Following sections explain how to configure distributed tracing for different platform deployments of Spring Cloud Data Flow.

Local

This section describes how to view application distributed traces for streams that use Wavefront or Zipkin Server as the trace store. Wavefront is a cloud offering, but you still can deploy Data Flow locally and point it to a cloud-managed Wavefront system.

Wavefront Zipkin Server

Wavefront

To install Data Flow with Wavefront support, follow the Monitoring with Wavefront Docker Compose instructions. Doing so brings up Spring Cloud Data Flow, Skipper, and Apache Kafka.

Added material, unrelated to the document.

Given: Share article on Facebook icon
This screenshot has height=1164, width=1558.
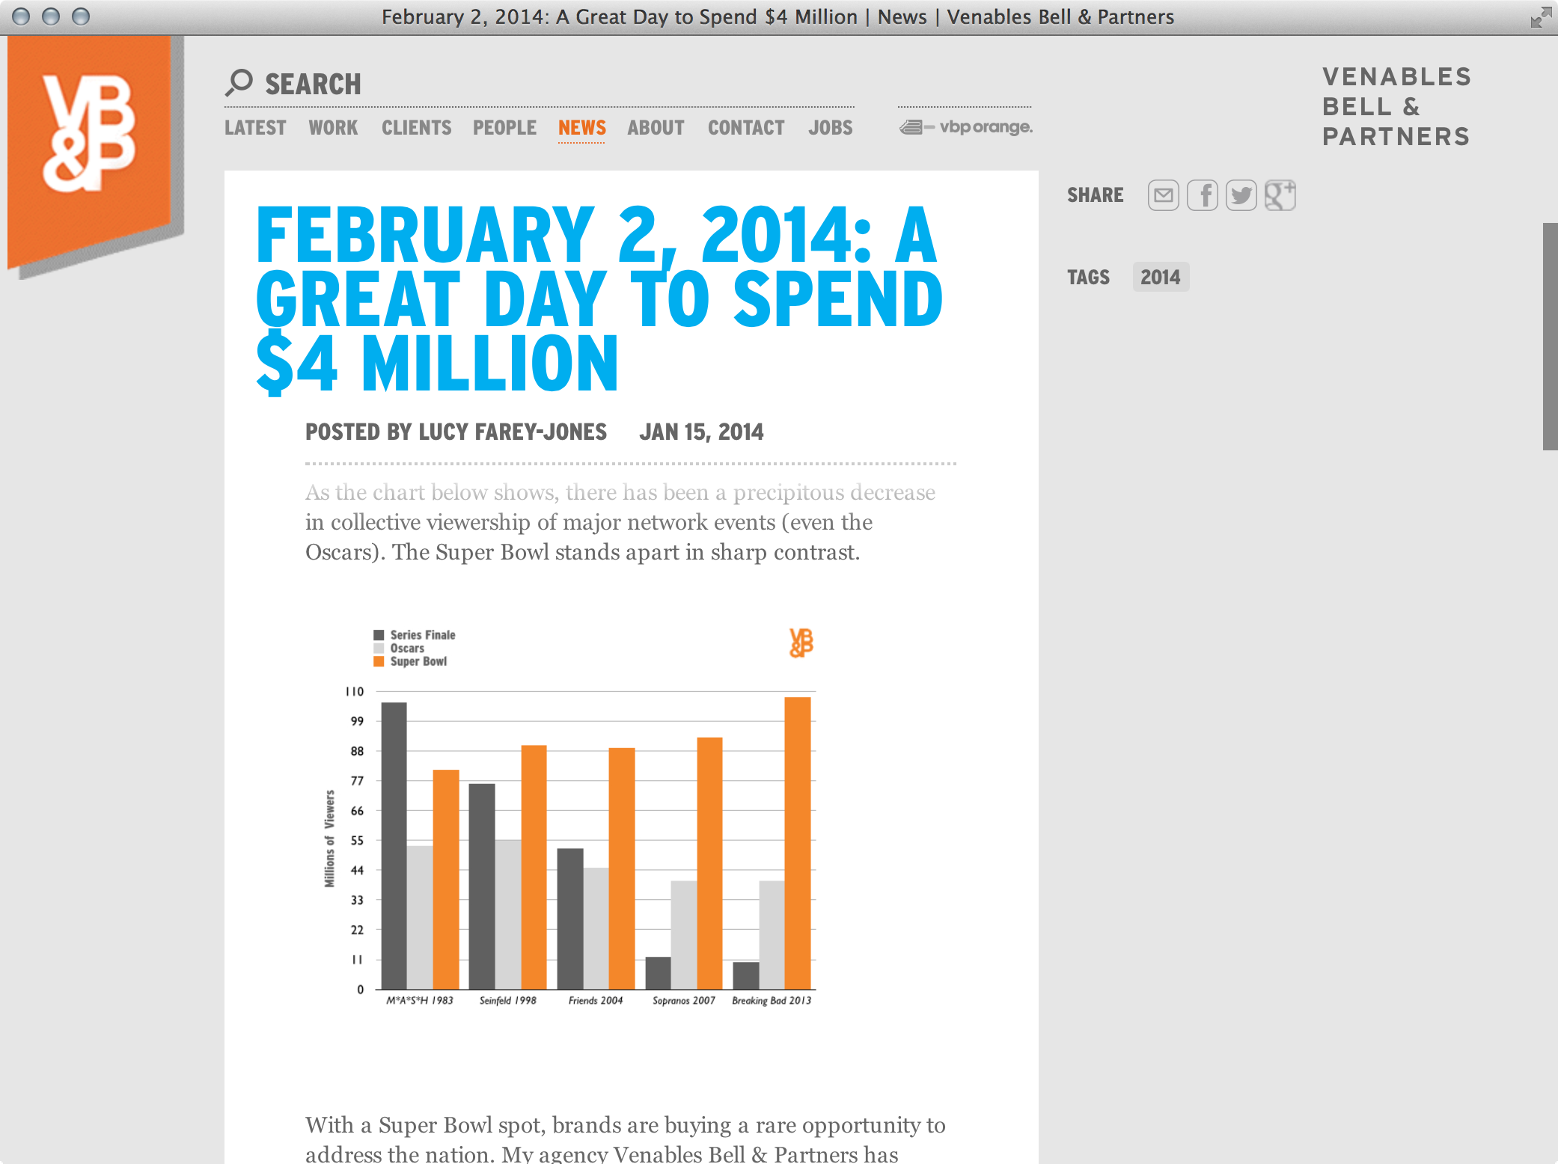Looking at the screenshot, I should tap(1202, 195).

The Wavefront is a SaaS offering, and you need to create a user account first. With that account, you can set the WAVEFRONT_KEY and WAVEFRONT_URI environment variables, as explained later in this document.

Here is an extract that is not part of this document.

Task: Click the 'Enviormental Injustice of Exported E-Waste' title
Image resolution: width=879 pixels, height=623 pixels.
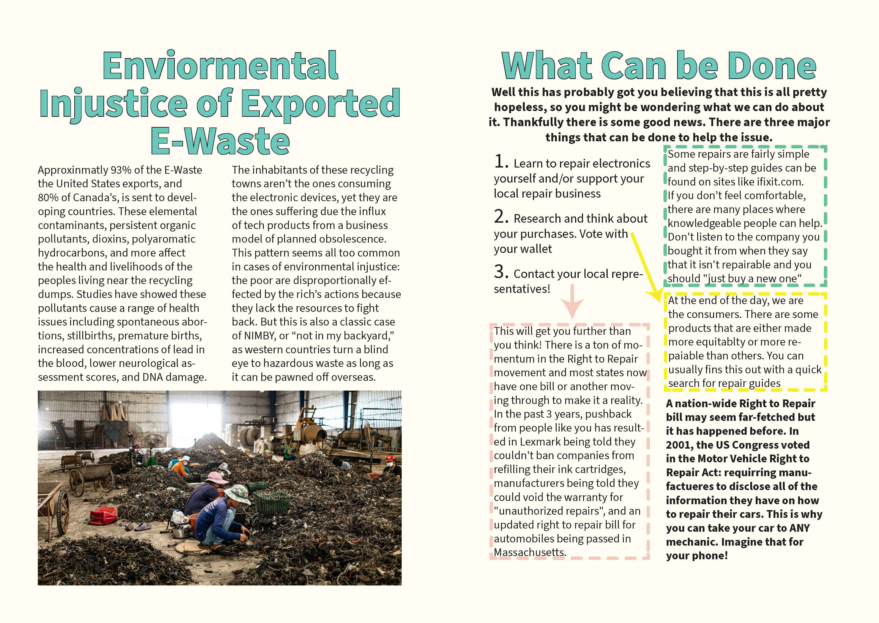Action: [220, 103]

Once all the containers are running, deploy a simple stream that uses Kafka:

dataflow:>stream create scdf-stream-tracing --definition "time --fixed-delay=10 --time-unit=MILLISECONDS | filter --expression=payload.contains('3') | log" --deploy

Then follow the visualize with Wavefront instructions.

Zipkin Server

You would need latest Stream Application staters (2020.0.3-SNAPSHOT or newer). Use the STREAM_APPS_URI variable to set the right apps version. (TODO).

To enable message trace collection for the Zipkin Server Zipkin Server Docker Compose instructions. Doing so brings up Spring Cloud Data Flow, Skipper, Apache Kafka, Zipkin Server and enables the message tracing for it.

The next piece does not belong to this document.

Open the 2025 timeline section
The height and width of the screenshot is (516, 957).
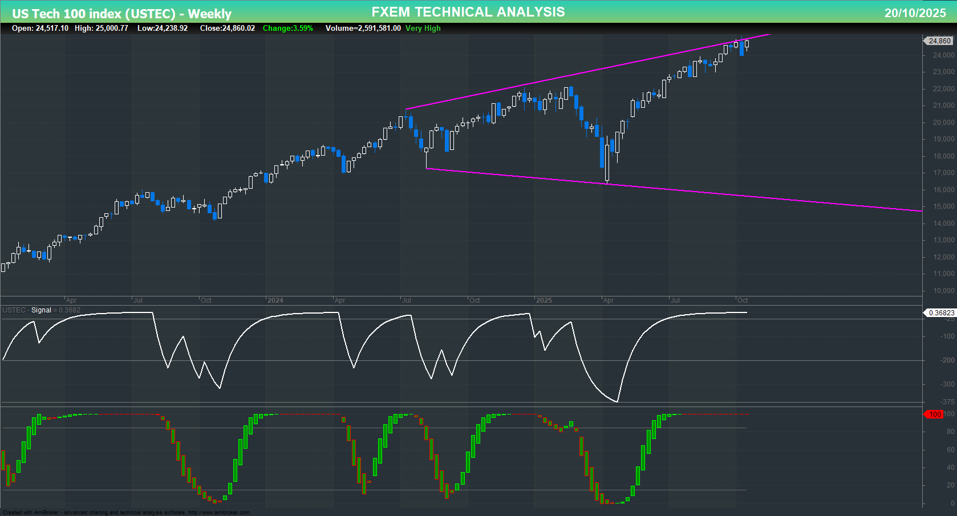tap(545, 300)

Once all the containers are running, you can access the Spring Cloud Data Flow Dashboard at http://localhost:9393/dashboard

To see the dashboard in action, deploy a simple stream that uses Kafka:

dataflow:>stream create stream2 --definition "time --fixed-delay=10 --time-unit=MILLISECONDS | filter --expression=payload.contains('3') | log" --deploy

Open the Zipkin UI at http://localhost:9411/zipkin and then follow the visualize with Zipkin Server instructions.

Kubernetes

This section describes how to view streams distributed traces on a cloud-managed Wavefront system.

Wavefront Zipkin Server

Wavefront

Wavefront is a SaaS offering. You need to create a user account first and obtain the API-KEY and WAVEFRONT-URI assigned to your account.

Follow the general Data Flow Kubernetes installation instructions.

Then add the following properties to your Spring Cloud Data Flow server configuration (for example, src/kubernetes/server/server-config.yaml) to enable the Wavefront integration:

management:
  metrics:
    export:
      wavefront:
        enabled: true
        api-token: <YOUR API-KEY>
        uri: <YOUR WAVEFRONT-URI>
        source: demo-scdf-source

Then follow the visualize with Wavefront instructions.

Zipkin Server

Assuming that the Zipkin Server is running at http://your-zipkin-server:9411 (it can be part of the Kubernetes cluster or and external service) can add the following environment variables to your Spring Cloud Data Flow deployment configuration:

env:
  - name: SPRING_CLOUD_DATAFLOW_APPLICATIONPROPERTIES_STREAM_SPRING_ZIPKIN_ENABLED
    value: true
  - name: SPRING_CLOUD_DATAFLOW_APPLICATIONPROPERTIES_STREAM_SPRING_ZIPKIN_BASEURL
    value: 'http://your-zipkin-server:9411'

Then follow the visualize with Zipkin Server instructions.

Cloud Foundry

This section describes how to view application distributed traces for streams that Wavefront store on Cloud Foundry.

Wavefront

Wavefront is a SaaS offering. You need to create a user account first and obtain the API-KEY and WAVEFRONT-URI assigned to your account.

To configure the Data Flow Server to send metrics data from stream applications to the Wavefront monitoring system, follow the manifest-based Wavefront configuration instructions.

TThen follow the visualize with Wavefront instructions.